In May 2019, I travelled to Berlin to work for the wonderful German publisher Rotopol at the annual Comicinvasion festival. I had worked at some festivals before, but this was only the second one where I was responsible for the publisher table on my own. And so, on a clear Berlin morning, I found myself setting up a table at the fancy Museum für Kommunikation, arranging comics between imperial marbled columns underneath a bright dome.
After the first wave of visitors had passed, a tall young guy with a beard showed up, introduced himself as a fellow exhibitor at the festival and handed me the zine he was selling. It was a colorful comic, professionally printed with a distorted alien on the cover. We were talking for a bit when we noticed that we both lived in Bonn, a relatively small city in western Germany. It was a fun coincidence that repeated itself when we spotted each other on the bus on our way back home two days later. This guy with whom I would later become friends is Vasilis Dimopoulos, an amazing Greek cartoonist who has been diligently working on a Sci-Fi/Horror comic series called Barghal ever since I’ve met him.

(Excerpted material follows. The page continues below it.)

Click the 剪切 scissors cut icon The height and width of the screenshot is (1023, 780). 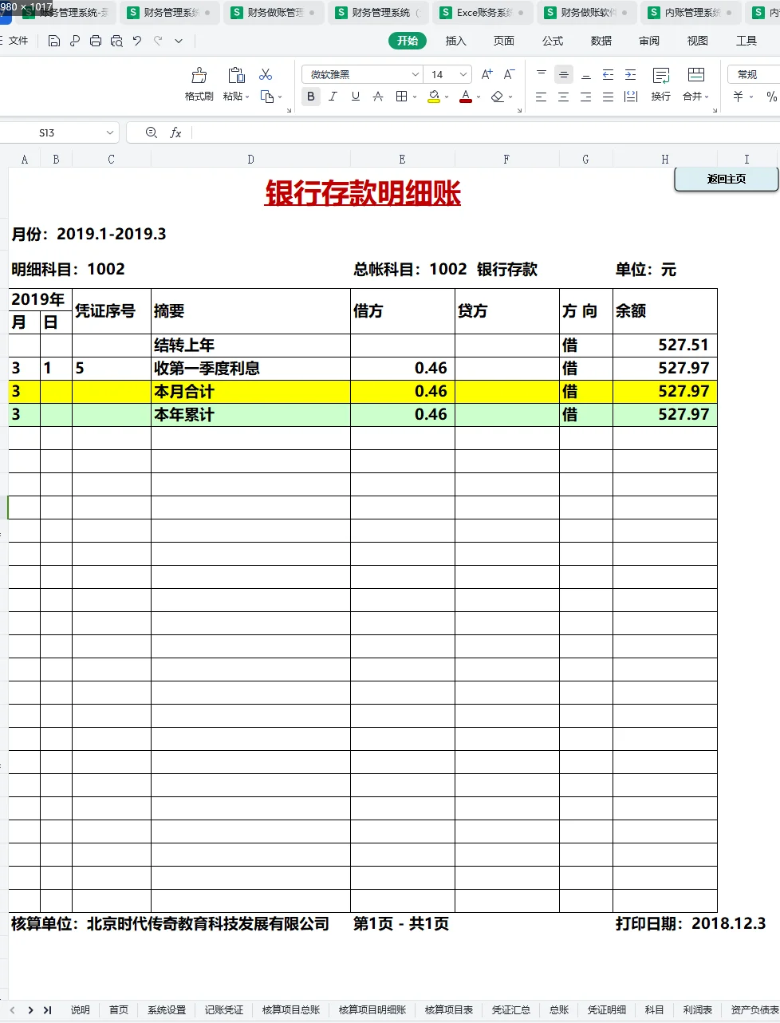point(266,74)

Comics create connections. They brought me to the small town of Ludwigsburg where I had my first internship, all the way to Luzern, Switzerland where I sold books for Rotopol at the Fumetto Festival. I have spent considerable portions of my afternoon hauling boxes of signed books through central Hamburg and spent two night in a converted bunker in Switzerland, offered to exhibitors of a festival as a free sleeping place. From what I can tell, working as a publisher can be stressful at times, and I doubt I’ll ever have a lot of money. But also, I don’t want these experiences to stop.
If the Corona pandemic doesn’t cause a total lockdown in Europe, I will be heading to Berlin for another internship in a couple of weeks. With a semester in Paris on the horizon, 2020 is promising to become an exciting year and I hope to share some of my impressions (and book discoveries) here on this blog. Until then: happy reading and stay healthy.